Records contained in a dataset
■ ■ ■ ■
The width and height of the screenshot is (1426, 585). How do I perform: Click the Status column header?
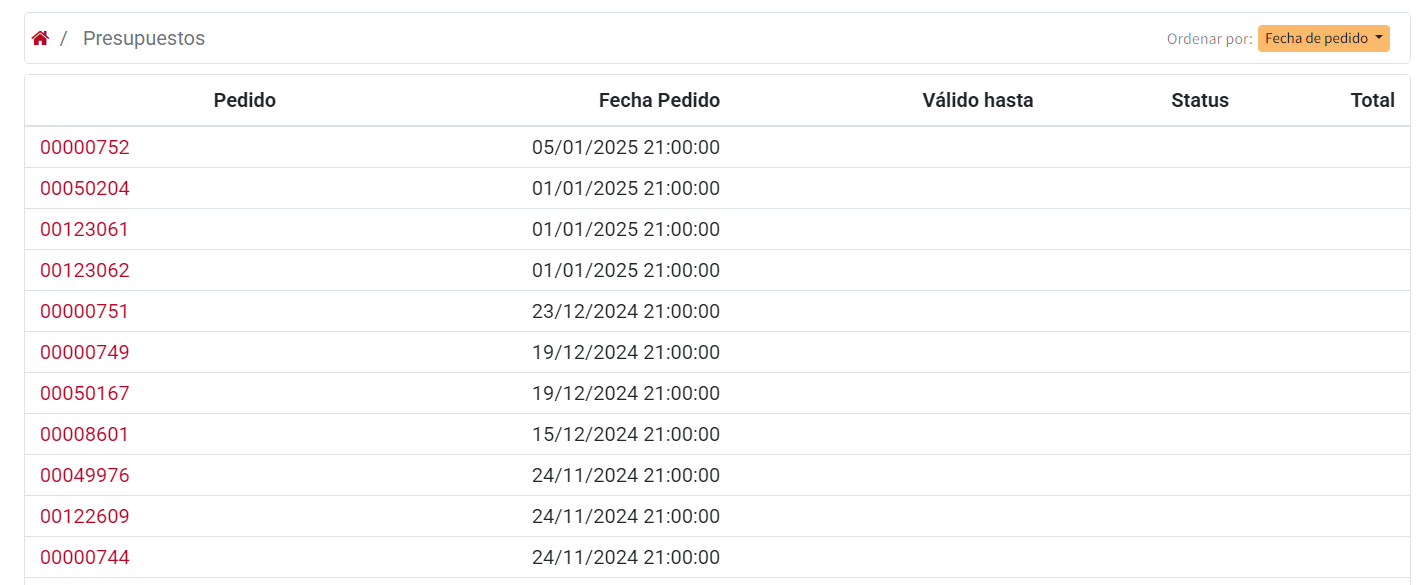point(1199,100)
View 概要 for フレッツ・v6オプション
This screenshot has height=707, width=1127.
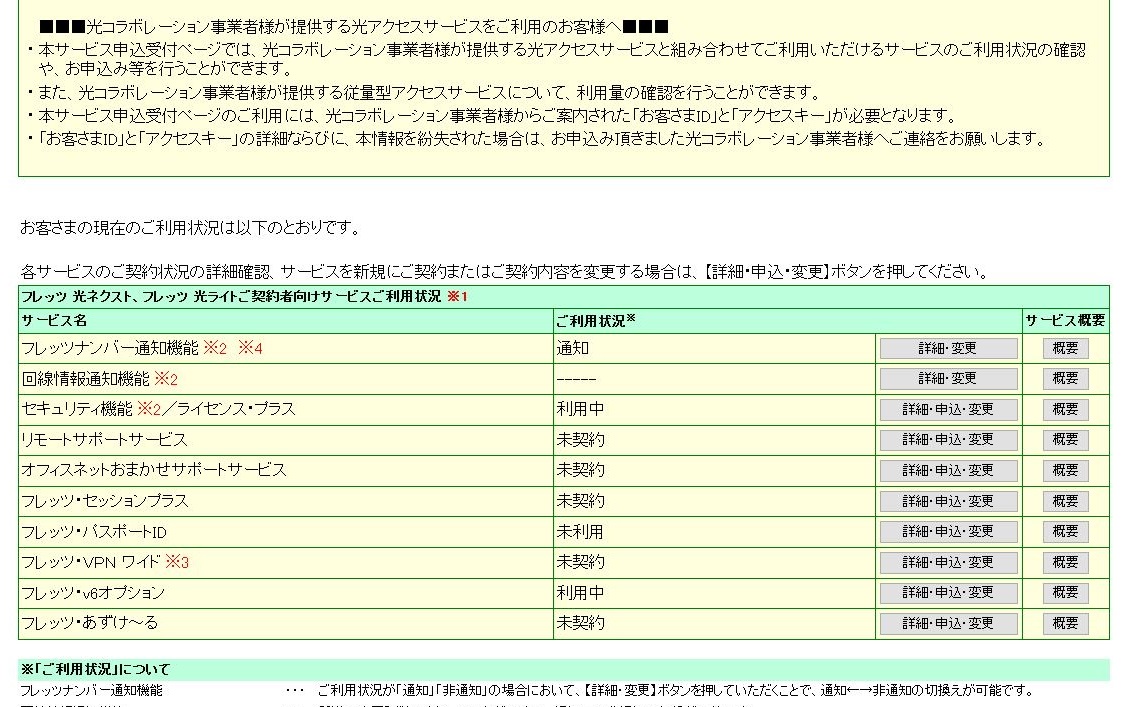tap(1065, 593)
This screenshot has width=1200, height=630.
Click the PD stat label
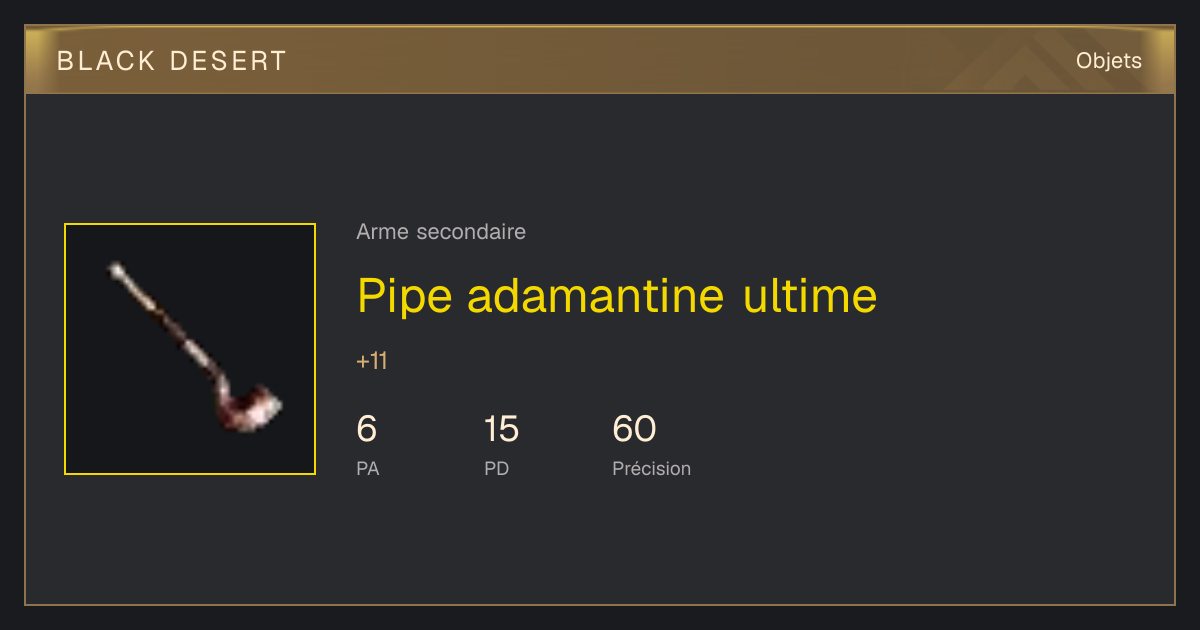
■ ■ ■ ■
What is needed is the data above, retyped exactly, with every picture left out.

Solved exercise >>
The width and height of the screenshot is (1426, 585). How do I perform: Click the Status column header?
point(1199,100)
View 概要 for フレッツ・v6オプション
This screenshot has height=707, width=1127.
tap(1065, 593)
This screenshot has width=1200, height=630.
Click the PD stat label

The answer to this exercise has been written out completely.